# RAI or surgery?? Help!!



## paige (May 23, 2011)

Hi,

I'm new here and reviewed a couple of posts about what is better: RAI or surgery. I understand ultimately its my body, my choice. But what is really better and why? I was diagnosed with GD about 7 months ago while pregnant with my 2nd child. My endo told me I made his top 3 worst GD patients he has seen in his 30 years of practice and i will never be normal or in remission.

I am so confused about what to do next. He says RAI in 6 more months. I had baby 03/07/11 and need more time to recover from that. My main concerns are if i do the RAI how will it effect the 2 small kids in my home? I also recently became a single mom and need to work and take care of them. How long do i need to be away with the RAI? Should i just do surgery to get it all out and be done with that and start the hypo pill? Will i ever be able to loose all this weight i gained as a GD (yeah i didnt lose i gained with baby cause i was starving all the time!) when i go hypo?

Any opinions or info are appreciated - sorry if my questions have been asked before.

Paige


----------



## Andros (Aug 26, 2009)

paige said:


> Hi,
> 
> I'm new here and reviewed a couple of posts about what is better: RAI or surgery. I understand ultimately its my body, my choice. But what is really better and why? I was diagnosed with GD about 7 months ago while pregnant with my 2nd child. My endo told me I made his top 3 worst GD patients he has seen in his 30 years of practice and i will never be normal or in remission.
> 
> ...


While I have no problem w/RAI (had 3 of them myself {and that is #1 problem}), surgery may serve you better.

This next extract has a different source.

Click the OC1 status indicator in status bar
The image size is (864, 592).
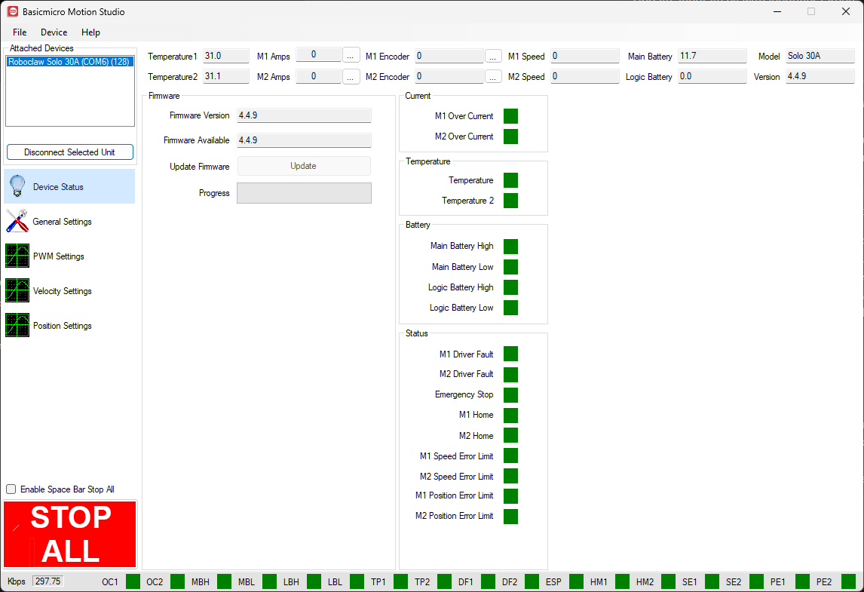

You cannot be around your children or pets for quite a while w/RAI so unless you have someone to care for them it could be a huge problem plus your bonding with the new baby would be disrupted.

Most bounce back from the surgery quickly but you still would need some help for a few days but the point being; you would still be able to hold and hug your children.

Not to mention that w/surgery they will send the gland to path to check for cancer which is very very important to know.

Graves' and Hashi's patients have a propensity towards it.

In the advanced stage so Graves' it is unusual to kill the gland w/only one RAI and they cannot give you more than deemed the minumum allowed so as to not damage other organs.

I am not biased; it truly is your decision to make.

Are you on antithyroid med and beta-blocker now?


----------